As an introduction, I'm new to both Veeam and ESX. I was a Hyper-V guy from the beginning, but still learning my way around vSphere and Veeam.
I've been working with replication of a large (40TB) vm and am having problems determining either a) where my performance problems are coming from or b) why the performance is as expected.
3 x vSphere 5.5.0 servers (Essentials Plus) - 1 GB connected to LAN
1 x Coraid SRX6300 - 10GB connected to servers (We'll call this CoraidA)

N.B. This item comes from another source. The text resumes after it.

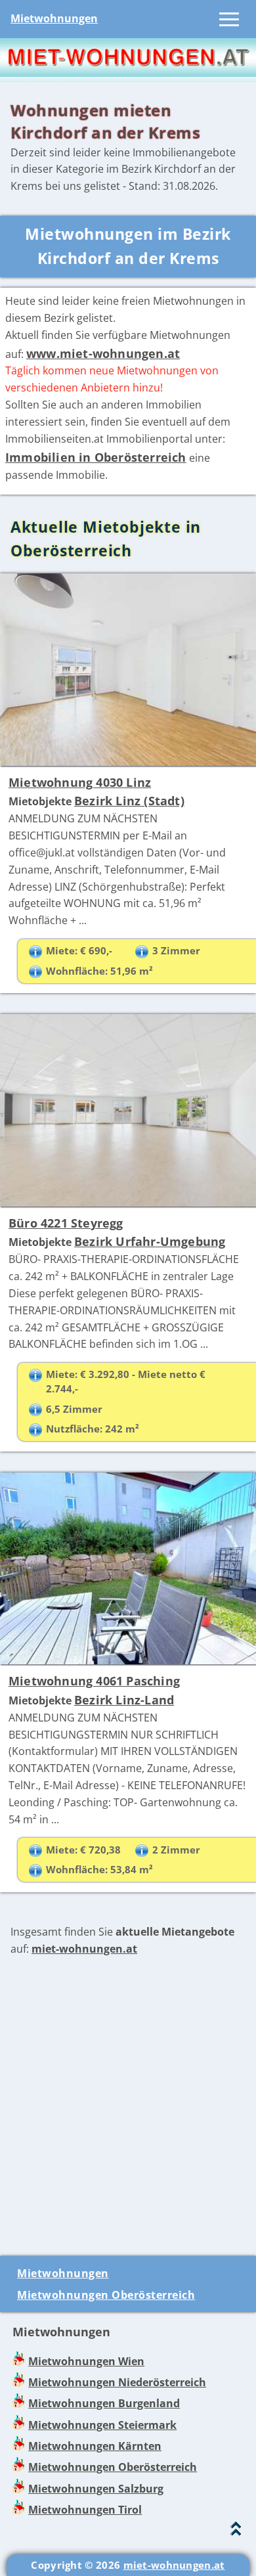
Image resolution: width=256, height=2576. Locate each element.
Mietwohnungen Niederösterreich (117, 2382)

DR - 1GB connected via private fiber at around 25ms
Same as above
(We'll call this storage CoraidB)
Veeam server running here
Veeam Proxy running here
Veeam replication job pulling the data from Primary to DR
We have 2 physical sites Primary and DR. DR has had the equipment, but we are just starting to make it functional. We had an issue with CoraidA at Primary, so we brought CoraidB over with the intention of migrating to it and moving CoraidA back to DR. The reasoning I'll not go into as it is a bit of a rabbit trail.
With this vm being so large, I decided I'd simply use replication and cutover. It turns out this is about a 120 hour job run for an initial replication. The thing that surprised me, though, was that we were only achieving an average of around 280MB/s and it showed a bottleneck in the target (CoraidB), which had nothing else running on it. The replication was using all default settings (Optimal compression and local target storage optimization) so Veeam recommended we go to No compression level and Local Target (16TB+ backup files) since a) the data in this vm is highly non-dedupe friendly and b) the vm is so large. Still, having the target be the bottleneck seemed bizarre. The network or source would have made far more sense.
Now, we've got CoraidA at DR and I've setup replication again. Only now, it shows the Source as the bottleneck (CoraidB) and it is moving at a whopping 5MB/s. Obviously, I have an open support ticket on the CoraidB storage since the issues look to be following it. However, it does make me wonder:
1) Do I have the replication setup as I should?
2) How do I go about pinpointing bottlenecks? What tools should I be using?
3) What do I not know here that I don't know I don't know?